If I were in a relationship, both.


----------



## Queen of Cups (Feb 26, 2010)

Its not really about one being dominant, it’s about being a united front.


----------



## Allostasis (Feb 2, 2021)

I see "healthy" dominance in a relationship not as the violation of some equality principle, which would make the dominated person "less important/valuable".

I see it as a consequence of the differences in the psychological traits within some specific context. Not all of us are equally decisive, controlling, or, conversely, free-natured and playful.
Healthy dominance has to be the one that naturally occurs when it is convenient for and agreed by both.

It doesn't make much sense to evaluate who is "more dominant" on average out of context. That alone should never dictate the outcome of mutual decisions.
Otherwise, they will stop being mutual. It will be just "slavery", when one effectively holds the other on a psychological leash, simply declaring decisions with a whip instead of deriving them mutually through reason.


----------



## DOGSOUP (Jan 29, 2016)

it depends on the partner lol


----------



## Laughmore (Jul 10, 2015)

Partner is usually dominating due what I'd call low health. I aspire to be securely attached and self-actualized. I know the thrill of power and it takes me away from these things.


----------



## Hexigoon (Mar 12, 2018)

It's usually been me, but more so sexually. I don't really mind who takes the lead in things, I just tend to be more directed than who I've been with.


----------



## tanstaafl28 (Sep 10, 2012)

I prefer a relationship where dominance is shared. Each partner takes a turn on top.


----------



## ENIGMA2019 (Jun 1, 2015)

tanstaafl28 said:


> I prefer a relationship where dominance is shared. Each partner takes a turn on top.


Same lol

I do not really pay attention to the dominance thing if they are my SO. If they get to that point, I trust them. Which is a MAJOR thing in itself. I am not looking for a power struggle~ just someone I blend with naturally. If, they get me and I get them...who is paying attention to that/cares? I would not be with a control freak. They would not make it to SO level.


----------



## Glittris (May 15, 2020)

One does the external control, while another does the internal control... That is the basic house-rules here...

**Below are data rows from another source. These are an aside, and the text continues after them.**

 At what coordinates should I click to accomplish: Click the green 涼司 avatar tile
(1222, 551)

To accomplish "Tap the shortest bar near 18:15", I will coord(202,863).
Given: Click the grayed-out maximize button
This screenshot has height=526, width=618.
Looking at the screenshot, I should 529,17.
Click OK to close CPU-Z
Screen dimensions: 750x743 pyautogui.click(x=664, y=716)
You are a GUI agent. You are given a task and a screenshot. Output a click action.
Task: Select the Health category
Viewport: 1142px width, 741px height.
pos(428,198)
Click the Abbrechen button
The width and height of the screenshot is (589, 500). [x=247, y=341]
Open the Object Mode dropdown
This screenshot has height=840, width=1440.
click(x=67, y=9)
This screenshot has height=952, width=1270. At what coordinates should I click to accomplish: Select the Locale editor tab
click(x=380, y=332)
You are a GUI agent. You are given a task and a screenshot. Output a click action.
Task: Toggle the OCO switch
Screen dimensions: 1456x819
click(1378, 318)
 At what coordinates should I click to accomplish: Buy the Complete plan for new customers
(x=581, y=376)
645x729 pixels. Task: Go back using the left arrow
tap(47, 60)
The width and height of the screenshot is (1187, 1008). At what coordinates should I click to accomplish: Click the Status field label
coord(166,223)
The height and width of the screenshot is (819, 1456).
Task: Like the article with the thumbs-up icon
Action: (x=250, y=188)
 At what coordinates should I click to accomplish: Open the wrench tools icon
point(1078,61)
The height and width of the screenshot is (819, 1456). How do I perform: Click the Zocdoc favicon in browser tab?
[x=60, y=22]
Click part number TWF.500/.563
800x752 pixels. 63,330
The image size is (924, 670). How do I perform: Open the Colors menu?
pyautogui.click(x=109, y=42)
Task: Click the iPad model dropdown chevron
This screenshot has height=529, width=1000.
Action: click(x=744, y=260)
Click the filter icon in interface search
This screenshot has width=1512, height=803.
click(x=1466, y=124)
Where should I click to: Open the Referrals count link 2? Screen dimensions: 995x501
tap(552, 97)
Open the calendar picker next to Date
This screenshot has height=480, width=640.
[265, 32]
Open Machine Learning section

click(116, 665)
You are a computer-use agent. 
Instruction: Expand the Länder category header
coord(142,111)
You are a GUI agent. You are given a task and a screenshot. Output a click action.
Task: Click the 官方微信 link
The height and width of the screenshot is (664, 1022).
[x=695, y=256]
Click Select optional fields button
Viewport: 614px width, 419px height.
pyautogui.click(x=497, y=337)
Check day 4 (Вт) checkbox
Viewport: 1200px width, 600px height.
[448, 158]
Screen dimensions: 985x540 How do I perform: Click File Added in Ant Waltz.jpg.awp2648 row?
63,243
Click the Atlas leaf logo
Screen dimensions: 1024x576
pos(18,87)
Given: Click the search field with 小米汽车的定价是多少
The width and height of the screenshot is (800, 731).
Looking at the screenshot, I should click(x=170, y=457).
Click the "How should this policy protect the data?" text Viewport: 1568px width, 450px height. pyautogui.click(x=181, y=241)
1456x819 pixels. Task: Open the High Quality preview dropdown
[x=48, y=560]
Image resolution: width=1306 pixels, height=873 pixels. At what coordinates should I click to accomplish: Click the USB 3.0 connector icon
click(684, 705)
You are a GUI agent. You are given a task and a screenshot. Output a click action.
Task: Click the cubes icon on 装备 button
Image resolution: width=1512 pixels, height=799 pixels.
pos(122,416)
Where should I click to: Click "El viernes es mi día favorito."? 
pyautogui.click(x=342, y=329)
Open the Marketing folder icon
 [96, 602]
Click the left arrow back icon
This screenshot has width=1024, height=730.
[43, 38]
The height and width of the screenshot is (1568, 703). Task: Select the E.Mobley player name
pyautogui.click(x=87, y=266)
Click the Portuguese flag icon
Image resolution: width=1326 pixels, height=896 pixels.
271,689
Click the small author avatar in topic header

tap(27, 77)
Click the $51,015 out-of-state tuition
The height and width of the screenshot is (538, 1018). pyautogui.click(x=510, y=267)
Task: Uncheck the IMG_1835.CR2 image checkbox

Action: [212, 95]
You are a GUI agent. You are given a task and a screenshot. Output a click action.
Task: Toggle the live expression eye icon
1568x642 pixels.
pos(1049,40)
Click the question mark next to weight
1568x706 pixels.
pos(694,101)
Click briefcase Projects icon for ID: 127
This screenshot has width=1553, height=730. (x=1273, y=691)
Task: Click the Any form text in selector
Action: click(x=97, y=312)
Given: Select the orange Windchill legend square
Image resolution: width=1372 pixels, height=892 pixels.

_wait what, did anyone said tomboys, OMG, where? >v> <v< theehee_

Seen from outside.., it seems that that one tomboy is the supreme ruler of the relationship... Wait until we get home, you wanna know the house-rules?...

It is rather cliché to refer to "Gandalf on the bridge" but there is some truth in the fact, what can move an unmovable object?

I guess? Nothing?..., Not really, only an unstoppable force can have some impact on me... _theehee_ ^^ <3

If you want my fundamental values to change, then you have to walk over my dead body, and I wish you very good luck, this will simply not happen..., unless you present very detailed reasons, facts, as well as evidence..., because, you know, I always looking forward to be totally owned... ( If I have been pwned by someone, I will adjust my position to those new facts... _theehee_ )


----------



## tanstaafl28 (Sep 10, 2012)

Glittris said:


> One does the external control, while another does the internal control... That is the basic house-rules here...
> 
> _wait what, did anyone said tomboys, OMG, where? >v> <v< theehee_
> 
> ...


You know I'm a big fan of yours, right?


----------



## Glittris (May 15, 2020)

tanstaafl28 said:


> You know I'm a big fan of yours, right?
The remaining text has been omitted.